Everybody has a favorite genre of music. Mine happens to be classical.
While there are many different genres of music I enjoy -- folk, bluegrass, Irish/Celtic, John Denver, once in awhile 60s or 70s rock -- my heart belongs to classical music. There's just something about it that sends my soul soaring.
For years I listened to the only local classical station I could get on the radio, KAGU 88.7 out of Gonzaga University in Spokane. First thing in the morning, I would turn on the radio to a low volume and allow the music to softly play all day long, until I turned the radio off just before bed. The family learned to tolerate this peculiarity.

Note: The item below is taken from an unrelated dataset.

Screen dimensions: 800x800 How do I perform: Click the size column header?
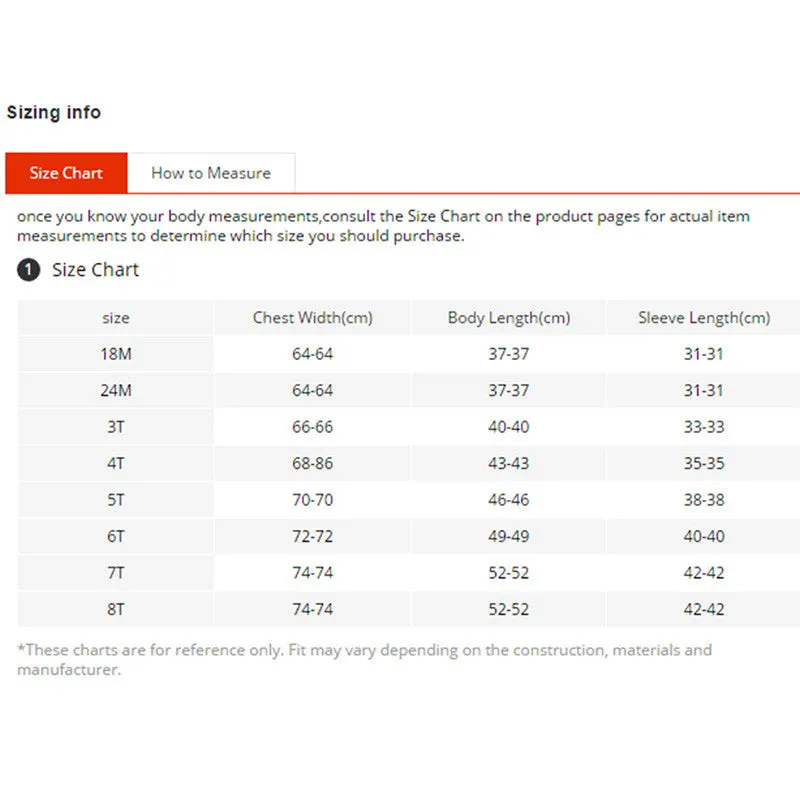[116, 318]

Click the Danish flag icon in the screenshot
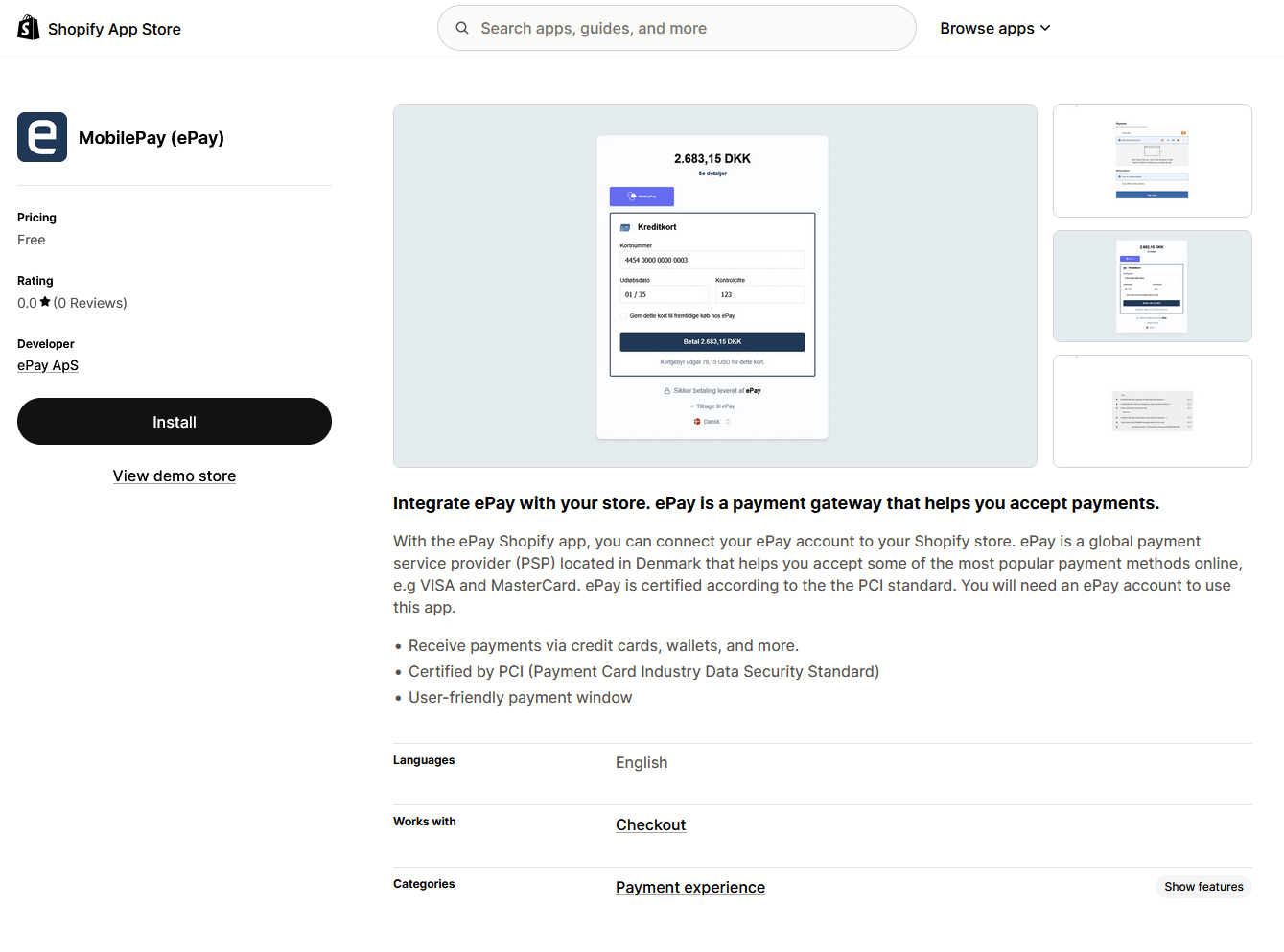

But the station isn't very powerful and way out here in the boondocks it's often hard to get. Unless the radio dial was precisely at 88.7, I would get bleed-through with another, much stronger station (at 88.5 on the dial) that would completely eradicate Mozart or Beethoven with some truly awful stuff. A few months ago it got so bad that I ceased listening to the radio altogether because I couldn't get the station at all. For that period of time the house was eerily quiet.
Then my girls introduced me to Pandora.com and I was hooked. (For those unfamiliar with the website, it allows you to listen to free music of whatever genre you choose.) I (cough) "borrowed" Older Daughter's computer speakers (and -- cough -- haven't returned them yet) and am now happily listening to my beloved composers once again. Because I hated the strident and abrupt interruptions when Pandora played advertisements, I paid a yearly fee (I think it was $36) for ad-free service.
Recently as a family we've been watching the superb BBC production "The Story of Music" by Howard Goodall, available on YouTube. (Mr. Goodall's intro remarks conclude with, "There are a million ways to tell the story of music. This is mine.") While we've only watched four of the episodes so far, I am finding them fascinating.
After forty years of being a classical music buff, I'm suddenly receiving a more advanced musical education. With a radio, I'm subject to the whims of either pre-taped music or a deejay's preferences. If I'm lucky, a piece is announced at the beginning and the end, so often I couldn't catch who wrote what. But on Pandora, I can see who the composer is, learn when he (or she) wrote the music, and begin to pinpoint the styles and periods I prefer.
And thanks to the BBC "Story of Music" series, I'm learning what made each musical period distinctive. I never realized, for example, how much I specifically enjoy the Baroque composers. I've always loved Bach, Handel, Mozart, and Beethoven, of course, but now I'm discovering the beautiful precision sounds of Albinoni, Corelli, Telemann, Scarlatti, Vivaldi, and the like.
Mr. Goodall tells how the people during this Age of Invention (Baroque) were obsessed with cogs and wheels and laws of gravity and other scientific marvels. Music was not immune from this widespread discovery of order and motion, hence the precise, chord-rich works of the Baroque composers. The enormous advances of clockmaking -- with the need for intensely precise gears, cogs, wheels, and timing -- is no accident, and neither is the precise and beautiful works of music that came out of this era.
The Baroque period was also the beginning of the full, lush orchestral sounds that characterized Mozart, Beethoven, and Handel's greatest and most familiar works. In short, this Age of Invention was a major stepping stone in classical music as we understand it today.
So my musical education happily continues as I wade my way through the beautiful Baroque composers to my heart's content.